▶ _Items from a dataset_
=======
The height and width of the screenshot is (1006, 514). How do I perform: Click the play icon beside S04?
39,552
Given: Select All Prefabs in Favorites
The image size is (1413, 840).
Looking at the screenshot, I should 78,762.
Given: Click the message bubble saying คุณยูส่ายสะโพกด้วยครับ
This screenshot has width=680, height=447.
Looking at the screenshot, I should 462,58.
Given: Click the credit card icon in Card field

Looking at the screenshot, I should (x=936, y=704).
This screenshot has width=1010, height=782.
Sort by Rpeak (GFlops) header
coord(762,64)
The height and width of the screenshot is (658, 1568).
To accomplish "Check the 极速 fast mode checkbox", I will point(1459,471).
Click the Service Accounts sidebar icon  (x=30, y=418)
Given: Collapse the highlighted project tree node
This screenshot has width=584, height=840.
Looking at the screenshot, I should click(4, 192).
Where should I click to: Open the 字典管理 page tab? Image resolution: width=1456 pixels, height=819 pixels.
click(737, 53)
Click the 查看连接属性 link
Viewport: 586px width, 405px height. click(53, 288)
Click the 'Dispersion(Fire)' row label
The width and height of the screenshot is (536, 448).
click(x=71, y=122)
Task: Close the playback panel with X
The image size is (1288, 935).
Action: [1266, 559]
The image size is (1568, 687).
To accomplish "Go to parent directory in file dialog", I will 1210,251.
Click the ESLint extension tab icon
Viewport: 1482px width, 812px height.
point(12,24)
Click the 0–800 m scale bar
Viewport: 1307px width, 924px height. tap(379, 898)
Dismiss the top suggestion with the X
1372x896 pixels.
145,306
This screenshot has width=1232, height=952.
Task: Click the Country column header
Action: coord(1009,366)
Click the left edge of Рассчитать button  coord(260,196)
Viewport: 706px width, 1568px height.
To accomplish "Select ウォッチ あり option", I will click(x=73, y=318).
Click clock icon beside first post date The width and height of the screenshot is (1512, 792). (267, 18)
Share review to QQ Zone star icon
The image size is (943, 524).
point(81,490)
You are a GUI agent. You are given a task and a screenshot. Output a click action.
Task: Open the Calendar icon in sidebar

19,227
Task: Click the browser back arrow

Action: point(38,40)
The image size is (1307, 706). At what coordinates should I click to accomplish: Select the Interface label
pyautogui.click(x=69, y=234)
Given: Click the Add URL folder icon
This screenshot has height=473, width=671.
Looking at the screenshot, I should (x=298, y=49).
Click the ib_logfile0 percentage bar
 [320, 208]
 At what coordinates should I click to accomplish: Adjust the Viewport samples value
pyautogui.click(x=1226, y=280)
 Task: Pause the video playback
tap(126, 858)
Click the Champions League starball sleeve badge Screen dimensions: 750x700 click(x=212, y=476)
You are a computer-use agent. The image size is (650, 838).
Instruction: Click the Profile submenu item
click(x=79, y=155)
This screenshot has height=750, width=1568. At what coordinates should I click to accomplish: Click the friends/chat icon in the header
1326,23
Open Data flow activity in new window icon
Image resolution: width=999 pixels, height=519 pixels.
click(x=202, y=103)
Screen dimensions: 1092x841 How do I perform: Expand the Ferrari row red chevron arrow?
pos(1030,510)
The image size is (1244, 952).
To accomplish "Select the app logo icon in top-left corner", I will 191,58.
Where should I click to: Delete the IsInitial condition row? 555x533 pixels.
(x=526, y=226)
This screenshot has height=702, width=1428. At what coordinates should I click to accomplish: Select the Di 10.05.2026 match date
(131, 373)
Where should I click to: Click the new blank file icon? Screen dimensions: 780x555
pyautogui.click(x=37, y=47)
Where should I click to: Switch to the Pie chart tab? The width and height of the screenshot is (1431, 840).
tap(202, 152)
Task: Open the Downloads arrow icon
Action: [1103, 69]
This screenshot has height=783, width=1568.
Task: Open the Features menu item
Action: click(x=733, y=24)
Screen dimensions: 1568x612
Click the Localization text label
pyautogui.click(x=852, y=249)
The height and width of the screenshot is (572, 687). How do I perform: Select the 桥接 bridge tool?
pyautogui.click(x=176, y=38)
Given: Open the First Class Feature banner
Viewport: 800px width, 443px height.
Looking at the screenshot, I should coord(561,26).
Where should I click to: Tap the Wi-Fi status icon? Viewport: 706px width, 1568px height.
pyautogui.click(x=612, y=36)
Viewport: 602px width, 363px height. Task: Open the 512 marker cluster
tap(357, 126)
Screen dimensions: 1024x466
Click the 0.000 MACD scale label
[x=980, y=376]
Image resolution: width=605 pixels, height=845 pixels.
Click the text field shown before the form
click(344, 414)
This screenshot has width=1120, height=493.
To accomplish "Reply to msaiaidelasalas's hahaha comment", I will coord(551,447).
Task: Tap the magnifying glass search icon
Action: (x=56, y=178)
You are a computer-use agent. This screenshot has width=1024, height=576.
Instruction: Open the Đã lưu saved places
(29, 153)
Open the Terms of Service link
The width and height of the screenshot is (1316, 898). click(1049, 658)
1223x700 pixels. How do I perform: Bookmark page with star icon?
=======
▶ _Short exercise_
Rewrite the records above with every occurrence of "Given:" changed to "Instruction:", keeping everything else the same.

▶ _Response for this exercise_
The height and width of the screenshot is (1006, 514). How do I perform: Click the play icon beside S04?
39,552
Instruction: Select All Prefabs in Favorites
The image size is (1413, 840).
Looking at the screenshot, I should 78,762.
Instruction: Click the message bubble saying คุณยูส่ายสะโพกด้วยครับ
This screenshot has width=680, height=447.
Looking at the screenshot, I should 462,58.
Instruction: Click the credit card icon in Card field

Looking at the screenshot, I should (x=936, y=704).
This screenshot has width=1010, height=782.
Sort by Rpeak (GFlops) header
coord(762,64)
The height and width of the screenshot is (658, 1568).
To accomplish "Check the 极速 fast mode checkbox", I will point(1459,471).
Click the Service Accounts sidebar icon  (x=30, y=418)
Instruction: Collapse the highlighted project tree node
This screenshot has width=584, height=840.
Looking at the screenshot, I should click(4, 192).
Where should I click to: Open the 字典管理 page tab? Image resolution: width=1456 pixels, height=819 pixels.
click(737, 53)
Click the 查看连接属性 link
Viewport: 586px width, 405px height. click(53, 288)
Click the 'Dispersion(Fire)' row label
The width and height of the screenshot is (536, 448).
click(x=71, y=122)
Task: Close the playback panel with X
The image size is (1288, 935).
Action: [1266, 559]
The image size is (1568, 687).
To accomplish "Go to parent directory in file dialog", I will 1210,251.
Click the ESLint extension tab icon
Viewport: 1482px width, 812px height.
point(12,24)
Click the 0–800 m scale bar
Viewport: 1307px width, 924px height. tap(379, 898)
Dismiss the top suggestion with the X
1372x896 pixels.
145,306
This screenshot has width=1232, height=952.
Task: Click the Country column header
Action: coord(1009,366)
Click the left edge of Рассчитать button  coord(260,196)
Viewport: 706px width, 1568px height.
To accomplish "Select ウォッチ あり option", I will click(x=73, y=318).
Click clock icon beside first post date The width and height of the screenshot is (1512, 792). (267, 18)
Share review to QQ Zone star icon
The image size is (943, 524).
point(81,490)
You are a GUI agent. You are given a task and a screenshot. Output a click action.
Task: Open the Calendar icon in sidebar

19,227
Task: Click the browser back arrow

Action: point(38,40)
The image size is (1307, 706). At what coordinates should I click to accomplish: Select the Interface label
pyautogui.click(x=69, y=234)
Instruction: Click the Add URL folder icon
This screenshot has height=473, width=671.
Looking at the screenshot, I should (x=298, y=49).
Click the ib_logfile0 percentage bar
 [320, 208]
 At what coordinates should I click to accomplish: Adjust the Viewport samples value
pyautogui.click(x=1226, y=280)
 Task: Pause the video playback
tap(126, 858)
Click the Champions League starball sleeve badge Screen dimensions: 750x700 click(x=212, y=476)
You are a computer-use agent. The image size is (650, 838).
Instruction: Click the Profile submenu item
click(x=79, y=155)
This screenshot has height=750, width=1568. At what coordinates should I click to accomplish: Click the friends/chat icon in the header
1326,23
Open Data flow activity in new window icon
Image resolution: width=999 pixels, height=519 pixels.
click(x=202, y=103)
Screen dimensions: 1092x841 How do I perform: Expand the Ferrari row red chevron arrow?
pos(1030,510)
The image size is (1244, 952).
To accomplish "Select the app logo icon in top-left corner", I will 191,58.
Where should I click to: Delete the IsInitial condition row? 555x533 pixels.
(x=526, y=226)
This screenshot has height=702, width=1428. At what coordinates should I click to accomplish: Select the Di 10.05.2026 match date
(131, 373)
Where should I click to: Click the new blank file icon? Screen dimensions: 780x555
pyautogui.click(x=37, y=47)
Where should I click to: Switch to the Pie chart tab? The width and height of the screenshot is (1431, 840).
tap(202, 152)
Task: Open the Downloads arrow icon
Action: [1103, 69]
This screenshot has height=783, width=1568.
Task: Open the Features menu item
Action: click(x=733, y=24)
Screen dimensions: 1568x612
Click the Localization text label
pyautogui.click(x=852, y=249)
The height and width of the screenshot is (572, 687). How do I perform: Select the 桥接 bridge tool?
pyautogui.click(x=176, y=38)
Instruction: Open the First Class Feature banner
Viewport: 800px width, 443px height.
Looking at the screenshot, I should coord(561,26).
Where should I click to: Tap the Wi-Fi status icon? Viewport: 706px width, 1568px height.
pyautogui.click(x=612, y=36)
Viewport: 602px width, 363px height. Task: Open the 512 marker cluster
tap(357, 126)
Screen dimensions: 1024x466
Click the 0.000 MACD scale label
[x=980, y=376]
Image resolution: width=605 pixels, height=845 pixels.
Click the text field shown before the form
click(344, 414)
This screenshot has width=1120, height=493.
To accomplish "Reply to msaiaidelasalas's hahaha comment", I will coord(551,447).
Task: Tap the magnifying glass search icon
Action: (x=56, y=178)
You are a computer-use agent. This screenshot has width=1024, height=576.
Instruction: Open the Đã lưu saved places
(29, 153)
Open the Terms of Service link
The width and height of the screenshot is (1316, 898). click(1049, 658)
1223x700 pixels. How do I perform: Bookmark page with star icon?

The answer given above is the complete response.